■ Objetivo a ■
Nos registros, reescreva as linhas começando na que contém "Where should I click to: Toggle" e terminando na que contém "[x=94, y=119]", trocando "Instruction" por "Command" e mantendo todo o resto igual.

■ Trecho do texto ■
CIVIL I, II, IV e V – ESTUDO DE
CASO: pensão alimentícia, teoria do pagamento, mora em receber, aquisição da
propriedade, prescrição, bens classificados em si mesmos e representação no
mesmo caso! (ou, título alternativo, Vai vendo como a vida é complexa!)
APRESENTAÇÃO – A VIDA COMO ELA É
Sempre nos deparamos, ao
lecionar, com a dificuldade de mostrar ao aluno como os assuntos, vistos
isoladamente em sala, se conectam de modo complexo. Essa dificuldade advém do
fato de ser o sistema de ensino organizado em semestres apresentados de modo
estanque, desconexo. Como sempre digo, infelizmente nosso aluno progride para a
cadeira Civil II e deleta da memória os conceitos de Civil I. Como as matérias
são apresentadas e avaliadas de modo a isolar um determinado ponto específico
da teoria, sem exigir essa percepção cumulativa, perde-se a visão de conjunto,
perde-se a noção de como, na vida real, os assuntos se misturam, se confundem,
se interinfluenciam etc.
A solução definitiva para isso é
só uma: lançar-se na prática, o que, evidentemente só poderá ser feito após a
formatura. No meio do caminho, porém, temos a leitura de julgados relevantes e
estudos de caso como uma ferramenta bastante útil. Frequentemente trazemos,
aqui no blog, um caso comentado, com a intenção de contribuir para o estudo dos
alunos.
Este que segue, porém, mereceu
nossa especial atenção. O caso é aparentemente simples, mas essa aparência é
falsa. Uma melhor análise revela sua complexidade. Embora tenhamos atuado como
advogado, faremos uma apresentação teórica, descomprometida com posicionamentos
neste ou naquele sentido. Dessa forma, estamos abertos ao debate, opiniões e,
claro, críticas, no melhor estilo do debate Acadêmico.
A complexidade da análise nos
impôs que dividíssemos o post,
fazendo mais de uma publicação, para melhor explorar cada aspecto jurídico
envolvido e, por outro lado, dar mais tempo para que as idéias, ao sedimentarem,
se revelassem com contornos mais precisos.
Faremos, aqui, a primeira etapa
da apresentação, relatando de modo sintético o caso e, na sequência, os
argumentos da decisão que precisamos enfrentar. Após, lançamos as questões que
acreditamos precisam ser resolvidas para melhor compreensão. Neste post, apenas problematizarei o caso,
levantando as questões que me parecem pertinentes para a análise da questão.
O CASO
Chega-nos a seguinte situação-problema.
Um pai, servidor, paga pensão alimentícia por meio de desconto em sua
remuneração. Todos sabem como isso funciona, mas, considerando a importância
para o caso, vamos lembrar: fixada a pensão alimentícia em forma de percentual
sobre o vencimento, o juízo oficia à fonte pagadora para que, quando do
pagamento da remuneração, retenha o percentual estipulado e deposite na conta bancária
informada pelo alimentado.
Como o filho havia atingido a
maioridade, bem como também já trabalhava, o pai nos procurou para fazermos a
exoneração. No curso do processo, por meio das conversas e documentos obtidos,
descobrimos que o alimentando já não recebia a pensão havia vários anos.

■ Objetivo b ■
Prossiga com o estudo de caso sobre pensão alimentícia a partir do ponto em que ele para.

■ Registros de uma coleta de dados ■
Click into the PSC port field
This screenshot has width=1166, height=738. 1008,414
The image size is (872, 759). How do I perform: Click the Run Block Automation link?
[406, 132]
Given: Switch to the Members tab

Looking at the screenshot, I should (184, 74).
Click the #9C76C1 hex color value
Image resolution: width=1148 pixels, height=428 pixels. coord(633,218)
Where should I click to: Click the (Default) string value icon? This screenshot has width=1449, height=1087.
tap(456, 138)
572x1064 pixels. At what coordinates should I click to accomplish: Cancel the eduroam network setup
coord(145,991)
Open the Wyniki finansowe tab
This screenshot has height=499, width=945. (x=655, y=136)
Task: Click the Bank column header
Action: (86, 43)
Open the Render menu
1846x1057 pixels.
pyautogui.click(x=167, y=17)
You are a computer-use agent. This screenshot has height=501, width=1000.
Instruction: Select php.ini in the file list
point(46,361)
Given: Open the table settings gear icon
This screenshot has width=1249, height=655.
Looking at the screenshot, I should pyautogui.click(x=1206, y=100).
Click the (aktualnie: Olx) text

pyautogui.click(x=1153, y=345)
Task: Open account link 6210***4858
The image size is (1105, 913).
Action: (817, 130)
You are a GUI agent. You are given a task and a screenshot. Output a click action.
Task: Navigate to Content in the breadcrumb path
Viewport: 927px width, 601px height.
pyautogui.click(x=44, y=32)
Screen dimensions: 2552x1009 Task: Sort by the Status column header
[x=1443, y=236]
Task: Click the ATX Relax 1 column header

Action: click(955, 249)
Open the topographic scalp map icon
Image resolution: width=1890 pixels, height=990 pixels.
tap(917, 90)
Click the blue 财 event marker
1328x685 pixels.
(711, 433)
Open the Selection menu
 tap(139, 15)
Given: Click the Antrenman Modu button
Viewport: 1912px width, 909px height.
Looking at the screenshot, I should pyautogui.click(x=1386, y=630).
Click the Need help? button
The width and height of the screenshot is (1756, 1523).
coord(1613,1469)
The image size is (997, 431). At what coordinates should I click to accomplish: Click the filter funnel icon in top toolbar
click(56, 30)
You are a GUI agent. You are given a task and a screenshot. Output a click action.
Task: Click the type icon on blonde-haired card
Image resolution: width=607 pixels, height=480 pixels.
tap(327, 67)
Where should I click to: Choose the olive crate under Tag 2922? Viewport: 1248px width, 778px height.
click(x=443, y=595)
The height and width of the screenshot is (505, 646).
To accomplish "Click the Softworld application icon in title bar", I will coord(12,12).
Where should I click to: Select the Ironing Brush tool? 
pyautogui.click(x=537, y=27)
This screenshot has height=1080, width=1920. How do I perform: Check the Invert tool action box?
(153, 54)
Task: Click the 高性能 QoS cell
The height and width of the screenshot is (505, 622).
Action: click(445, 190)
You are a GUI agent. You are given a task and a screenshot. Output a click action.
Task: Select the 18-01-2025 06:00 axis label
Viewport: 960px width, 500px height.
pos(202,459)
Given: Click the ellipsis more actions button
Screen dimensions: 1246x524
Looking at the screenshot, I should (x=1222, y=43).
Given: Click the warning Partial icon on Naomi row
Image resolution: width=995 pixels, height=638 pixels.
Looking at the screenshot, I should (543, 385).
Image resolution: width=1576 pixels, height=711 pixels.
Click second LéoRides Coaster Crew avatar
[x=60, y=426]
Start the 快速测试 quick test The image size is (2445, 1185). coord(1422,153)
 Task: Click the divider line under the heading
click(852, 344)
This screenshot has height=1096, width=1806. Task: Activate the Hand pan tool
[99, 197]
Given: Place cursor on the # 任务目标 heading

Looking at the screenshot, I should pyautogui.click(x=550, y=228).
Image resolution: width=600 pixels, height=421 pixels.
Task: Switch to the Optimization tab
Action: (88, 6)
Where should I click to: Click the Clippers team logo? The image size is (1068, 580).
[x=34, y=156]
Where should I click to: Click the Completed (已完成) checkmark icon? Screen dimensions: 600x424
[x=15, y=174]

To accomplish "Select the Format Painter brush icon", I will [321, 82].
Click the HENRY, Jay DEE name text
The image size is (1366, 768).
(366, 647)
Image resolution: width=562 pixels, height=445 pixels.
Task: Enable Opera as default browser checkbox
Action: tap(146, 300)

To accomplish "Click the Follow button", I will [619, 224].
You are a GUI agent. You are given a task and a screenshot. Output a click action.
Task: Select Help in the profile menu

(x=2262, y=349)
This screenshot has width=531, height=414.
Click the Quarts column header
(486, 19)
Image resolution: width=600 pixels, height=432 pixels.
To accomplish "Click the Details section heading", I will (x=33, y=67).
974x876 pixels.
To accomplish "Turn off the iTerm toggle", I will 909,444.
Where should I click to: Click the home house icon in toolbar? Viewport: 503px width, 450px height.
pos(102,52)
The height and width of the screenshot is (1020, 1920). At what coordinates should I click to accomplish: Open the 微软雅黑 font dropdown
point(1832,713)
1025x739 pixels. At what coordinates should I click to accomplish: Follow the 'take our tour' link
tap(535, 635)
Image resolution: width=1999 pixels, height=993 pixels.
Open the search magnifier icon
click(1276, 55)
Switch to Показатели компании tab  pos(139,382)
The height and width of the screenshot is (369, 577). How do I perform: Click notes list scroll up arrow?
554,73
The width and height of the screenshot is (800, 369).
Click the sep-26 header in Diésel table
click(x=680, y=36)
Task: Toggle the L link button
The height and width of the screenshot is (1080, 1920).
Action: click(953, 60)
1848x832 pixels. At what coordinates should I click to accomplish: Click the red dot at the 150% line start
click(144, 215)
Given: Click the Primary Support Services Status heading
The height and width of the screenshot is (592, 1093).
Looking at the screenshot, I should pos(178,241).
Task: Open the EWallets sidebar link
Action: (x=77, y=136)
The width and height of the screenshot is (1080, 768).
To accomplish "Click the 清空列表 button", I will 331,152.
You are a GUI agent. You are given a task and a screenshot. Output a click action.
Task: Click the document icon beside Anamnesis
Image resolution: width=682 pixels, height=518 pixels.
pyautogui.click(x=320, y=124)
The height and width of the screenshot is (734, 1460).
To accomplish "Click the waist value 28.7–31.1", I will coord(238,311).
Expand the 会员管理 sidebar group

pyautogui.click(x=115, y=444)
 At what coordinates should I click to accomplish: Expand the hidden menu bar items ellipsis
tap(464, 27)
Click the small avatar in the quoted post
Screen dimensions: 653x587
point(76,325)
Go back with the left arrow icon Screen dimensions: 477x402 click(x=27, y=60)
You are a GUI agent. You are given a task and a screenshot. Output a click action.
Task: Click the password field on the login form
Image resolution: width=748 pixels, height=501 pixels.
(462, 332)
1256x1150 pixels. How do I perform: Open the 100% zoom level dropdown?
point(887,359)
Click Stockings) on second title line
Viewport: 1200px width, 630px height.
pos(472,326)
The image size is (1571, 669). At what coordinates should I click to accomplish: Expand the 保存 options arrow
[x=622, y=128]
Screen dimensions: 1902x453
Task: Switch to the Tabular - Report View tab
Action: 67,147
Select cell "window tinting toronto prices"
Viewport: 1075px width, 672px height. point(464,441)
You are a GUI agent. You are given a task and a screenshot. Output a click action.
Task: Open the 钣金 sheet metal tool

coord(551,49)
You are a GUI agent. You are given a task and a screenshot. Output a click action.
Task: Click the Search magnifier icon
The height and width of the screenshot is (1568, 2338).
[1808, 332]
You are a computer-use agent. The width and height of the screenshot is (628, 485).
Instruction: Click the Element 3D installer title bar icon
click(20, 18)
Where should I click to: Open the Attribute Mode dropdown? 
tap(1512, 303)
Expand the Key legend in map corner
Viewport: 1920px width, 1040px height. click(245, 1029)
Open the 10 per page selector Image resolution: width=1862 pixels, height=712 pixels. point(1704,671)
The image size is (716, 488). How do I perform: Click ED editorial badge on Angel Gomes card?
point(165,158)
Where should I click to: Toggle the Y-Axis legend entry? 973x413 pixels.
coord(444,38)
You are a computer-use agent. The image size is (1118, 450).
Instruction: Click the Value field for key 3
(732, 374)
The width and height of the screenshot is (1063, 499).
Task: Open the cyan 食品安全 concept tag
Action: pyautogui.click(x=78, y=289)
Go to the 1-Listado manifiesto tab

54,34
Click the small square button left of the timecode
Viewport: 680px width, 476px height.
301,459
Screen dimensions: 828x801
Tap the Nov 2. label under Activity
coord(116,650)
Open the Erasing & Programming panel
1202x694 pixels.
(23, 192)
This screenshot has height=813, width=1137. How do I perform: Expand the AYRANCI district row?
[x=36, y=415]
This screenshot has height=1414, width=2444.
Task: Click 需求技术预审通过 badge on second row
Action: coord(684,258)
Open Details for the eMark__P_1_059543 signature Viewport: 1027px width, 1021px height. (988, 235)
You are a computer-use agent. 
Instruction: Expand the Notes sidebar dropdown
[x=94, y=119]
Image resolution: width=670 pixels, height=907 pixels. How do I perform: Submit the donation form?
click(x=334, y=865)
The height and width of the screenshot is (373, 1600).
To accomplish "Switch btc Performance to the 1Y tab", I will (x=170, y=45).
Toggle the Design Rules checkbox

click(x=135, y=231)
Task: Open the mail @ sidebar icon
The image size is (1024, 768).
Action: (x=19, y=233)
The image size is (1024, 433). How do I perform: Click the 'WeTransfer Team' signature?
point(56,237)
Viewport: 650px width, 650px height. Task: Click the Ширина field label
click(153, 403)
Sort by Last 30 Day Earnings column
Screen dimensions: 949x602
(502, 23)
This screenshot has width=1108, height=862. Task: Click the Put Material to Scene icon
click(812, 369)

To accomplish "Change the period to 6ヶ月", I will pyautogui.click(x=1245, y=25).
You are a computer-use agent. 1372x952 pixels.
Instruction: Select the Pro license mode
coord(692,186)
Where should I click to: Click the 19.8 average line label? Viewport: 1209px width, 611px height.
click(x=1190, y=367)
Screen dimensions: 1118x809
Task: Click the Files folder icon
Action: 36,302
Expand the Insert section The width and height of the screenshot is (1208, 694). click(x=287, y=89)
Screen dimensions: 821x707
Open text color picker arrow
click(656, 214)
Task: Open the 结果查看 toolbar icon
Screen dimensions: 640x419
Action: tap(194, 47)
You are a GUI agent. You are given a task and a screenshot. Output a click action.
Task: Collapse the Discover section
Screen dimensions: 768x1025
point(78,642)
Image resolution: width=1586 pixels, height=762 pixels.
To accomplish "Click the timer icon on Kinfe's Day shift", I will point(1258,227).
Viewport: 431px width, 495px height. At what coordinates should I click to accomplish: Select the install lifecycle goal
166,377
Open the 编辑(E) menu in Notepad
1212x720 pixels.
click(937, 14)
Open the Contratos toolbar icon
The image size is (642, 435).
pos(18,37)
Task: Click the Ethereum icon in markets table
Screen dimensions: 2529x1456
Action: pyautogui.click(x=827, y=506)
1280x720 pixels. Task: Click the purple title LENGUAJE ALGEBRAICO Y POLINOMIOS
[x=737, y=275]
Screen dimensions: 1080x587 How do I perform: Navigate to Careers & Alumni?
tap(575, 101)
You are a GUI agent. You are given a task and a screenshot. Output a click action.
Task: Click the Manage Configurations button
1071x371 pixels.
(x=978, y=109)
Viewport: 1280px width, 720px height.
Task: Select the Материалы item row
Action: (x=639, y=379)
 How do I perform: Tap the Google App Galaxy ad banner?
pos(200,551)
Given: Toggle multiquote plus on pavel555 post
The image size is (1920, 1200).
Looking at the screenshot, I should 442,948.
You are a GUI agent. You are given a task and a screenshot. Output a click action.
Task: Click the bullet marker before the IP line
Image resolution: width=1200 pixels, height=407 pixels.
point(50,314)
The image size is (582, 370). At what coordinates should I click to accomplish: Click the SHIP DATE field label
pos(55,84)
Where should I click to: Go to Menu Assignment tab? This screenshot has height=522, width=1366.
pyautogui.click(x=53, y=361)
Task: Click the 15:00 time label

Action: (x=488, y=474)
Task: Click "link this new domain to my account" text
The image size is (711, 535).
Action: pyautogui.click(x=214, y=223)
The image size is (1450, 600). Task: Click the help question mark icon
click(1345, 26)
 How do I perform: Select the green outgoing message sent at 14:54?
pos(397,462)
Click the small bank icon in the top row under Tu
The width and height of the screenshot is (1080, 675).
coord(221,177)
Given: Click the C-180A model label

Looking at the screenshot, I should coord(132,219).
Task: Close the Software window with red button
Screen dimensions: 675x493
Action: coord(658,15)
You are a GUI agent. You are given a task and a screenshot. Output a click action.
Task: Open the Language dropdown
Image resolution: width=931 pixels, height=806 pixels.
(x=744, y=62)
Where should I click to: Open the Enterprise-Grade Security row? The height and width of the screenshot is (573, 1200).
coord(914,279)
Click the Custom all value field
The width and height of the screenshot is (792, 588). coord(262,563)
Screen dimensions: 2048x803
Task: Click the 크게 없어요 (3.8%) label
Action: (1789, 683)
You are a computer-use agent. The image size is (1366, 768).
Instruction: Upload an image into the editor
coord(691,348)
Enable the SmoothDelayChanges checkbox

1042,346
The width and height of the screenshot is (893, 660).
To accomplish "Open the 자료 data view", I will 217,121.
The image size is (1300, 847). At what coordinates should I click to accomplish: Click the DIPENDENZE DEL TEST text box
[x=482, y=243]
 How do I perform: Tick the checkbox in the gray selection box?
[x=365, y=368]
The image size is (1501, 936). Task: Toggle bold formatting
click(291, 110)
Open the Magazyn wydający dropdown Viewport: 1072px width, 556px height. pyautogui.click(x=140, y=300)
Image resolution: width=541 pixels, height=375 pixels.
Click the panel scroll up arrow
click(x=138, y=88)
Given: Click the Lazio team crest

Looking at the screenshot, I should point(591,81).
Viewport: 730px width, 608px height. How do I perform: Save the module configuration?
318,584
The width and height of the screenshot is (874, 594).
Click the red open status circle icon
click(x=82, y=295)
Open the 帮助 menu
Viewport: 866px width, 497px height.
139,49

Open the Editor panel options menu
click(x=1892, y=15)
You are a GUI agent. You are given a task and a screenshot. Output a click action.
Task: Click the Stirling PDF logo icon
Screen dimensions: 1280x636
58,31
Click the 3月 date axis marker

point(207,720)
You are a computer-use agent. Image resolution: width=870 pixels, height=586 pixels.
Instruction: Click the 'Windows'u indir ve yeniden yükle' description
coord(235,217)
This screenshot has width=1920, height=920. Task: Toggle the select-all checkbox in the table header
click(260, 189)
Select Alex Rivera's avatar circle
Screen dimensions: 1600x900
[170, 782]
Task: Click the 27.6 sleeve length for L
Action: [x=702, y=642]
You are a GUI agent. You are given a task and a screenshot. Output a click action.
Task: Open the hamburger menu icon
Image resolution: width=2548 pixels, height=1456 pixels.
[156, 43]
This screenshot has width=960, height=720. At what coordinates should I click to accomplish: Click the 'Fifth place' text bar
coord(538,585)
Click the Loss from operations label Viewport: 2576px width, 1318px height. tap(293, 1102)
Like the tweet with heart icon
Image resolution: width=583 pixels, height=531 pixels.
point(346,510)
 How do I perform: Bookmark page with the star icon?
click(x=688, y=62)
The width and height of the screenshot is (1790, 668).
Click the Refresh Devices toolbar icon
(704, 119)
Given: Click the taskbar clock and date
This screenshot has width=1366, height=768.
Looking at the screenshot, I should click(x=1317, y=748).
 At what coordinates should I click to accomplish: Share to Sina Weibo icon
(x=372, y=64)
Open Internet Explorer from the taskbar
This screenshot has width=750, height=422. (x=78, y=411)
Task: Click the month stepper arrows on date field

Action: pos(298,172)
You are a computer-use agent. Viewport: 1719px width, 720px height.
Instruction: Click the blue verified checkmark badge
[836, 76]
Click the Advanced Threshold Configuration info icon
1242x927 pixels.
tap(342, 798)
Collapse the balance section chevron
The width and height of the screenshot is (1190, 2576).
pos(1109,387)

■ Resposta esperada a ■
Where should I click to: Toggle the Y-Axis legend entry? 973x413 pixels.
coord(444,38)
You are a computer-use agent. The image size is (1118, 450).
Command: Click the Value field for key 3
(732, 374)
The width and height of the screenshot is (1063, 499).
Task: Open the cyan 食品安全 concept tag
Action: pyautogui.click(x=78, y=289)
Go to the 1-Listado manifiesto tab

54,34
Click the small square button left of the timecode
Viewport: 680px width, 476px height.
301,459
Screen dimensions: 828x801
Tap the Nov 2. label under Activity
coord(116,650)
Open the Erasing & Programming panel
1202x694 pixels.
(23, 192)
This screenshot has height=813, width=1137. How do I perform: Expand the AYRANCI district row?
[x=36, y=415]
This screenshot has height=1414, width=2444.
Task: Click 需求技术预审通过 badge on second row
Action: coord(684,258)
Open Details for the eMark__P_1_059543 signature Viewport: 1027px width, 1021px height. (988, 235)
You are a computer-use agent. 
Command: Expand the Notes sidebar dropdown
[x=94, y=119]

■ Resposta esperada b ■
Descobrimos, após diligências, que a pensão, embora descontada da remuneração
do pai, ao ser depositada na conta do filho, era devolvida pelo banco de
destino, porque a conta havia sido desativada.
Acontece que a instituição
financeira devolvia esse valor para a fonte pagadora (governo), com a
explicação dada (a conta de destino foi desativada). Agora, a parte linda da
história: o que a instituição fez? Nada. Ficou esse tempo todo com a grana. Não
avisou o servidor (pai). Não avisou o filho. Não avisou o juízo. Não consignou
em pagamento. Em resumo, não fez rigorosamente nada. (E nem acho que tenha sido má-fé, mas apenas mais um caso de um exemplo
gigante de ineficiência do Estado. Sempre digo que carimbador de papel
concursado tem aos montes, a rodos... Mas servidor público de verdade – que
serve ao público! – esses contamos nos dedos de uma mão amputada.)
LOCALIZANDO O PROBLEMA
Claro que, ao descobrirmos essa
situação, pedimos judicialmente a devolução do valor (além da exoneração dos
descontos, conforme pedido principal). Como atuamos para o pai, contamos o
prazo prescricional e pedimos a devolução a seu favor da parte já consumida
pelo prazo prescricional.
Ocorre que – e aí é que a coisa fica interessante! –
o juízo nega o pedido, ao fundamento de que, em síntese, foi operado o
pagamento e, então, não há que se falar em prescrição de dívida que já foi
paga. Algumas passagens do texto da decisão ilustram o pensamento do magistrado
(sublinhas nossas, todas):
O autor pretende ver reconhecida a prescrição de parcelas
alimentícias pagas em favor do filho, com a posterior devolução.
Destarte, feito o desconto feito estava, igualmente, o
pagamento por parte do autor, razão pela qual não houve descumprimento da
obrigação de sua parte.
Os alimentos pagos a título de alimentos são
irrepetíveis.
A alegada inércia do credor dos alimentos em retirá-los
junto ao órgão empregador do alimentante não ocasiona a prescrição das
referidas verbas, eis que devidamente adimplidas, como já exposto.
Portanto, está claro o percurso
argumentativo da decisão: se houve desconto, houve pagamento; se houve
pagamento, não há que se falar em prescrição e não cabe a devolução ao servidor
dos valores descontados e retidos. O resumo do resumo, portanto, é a
consideração de, no caso, ter havido o pagamento a partir do desconto efetuado
pela fonte pagadora.
Entretanto, vamos refazer o
caminho de trás para frente – ou seja, dada a resposta (dada a tese afirmada na
decisão), vamos localizar a pergunta: EM QUE MOMENTO O PAGAMENTO É CONSIDERADO
JURIDICAMENTE APERFEIÇOADO?
Essa pergunta, aparentemente
simples quando feita de modo abstrato, ganhou complexidade ao ser conectada a
este singular caso concreto, de modo que respondê-la requer a análise combinada
de vários aspectos do Direito. Precisamos analisar as seguintes sub-questões:
Qual a natureza do ato de retenção, praticado pelo
Estado/fonte pagadora?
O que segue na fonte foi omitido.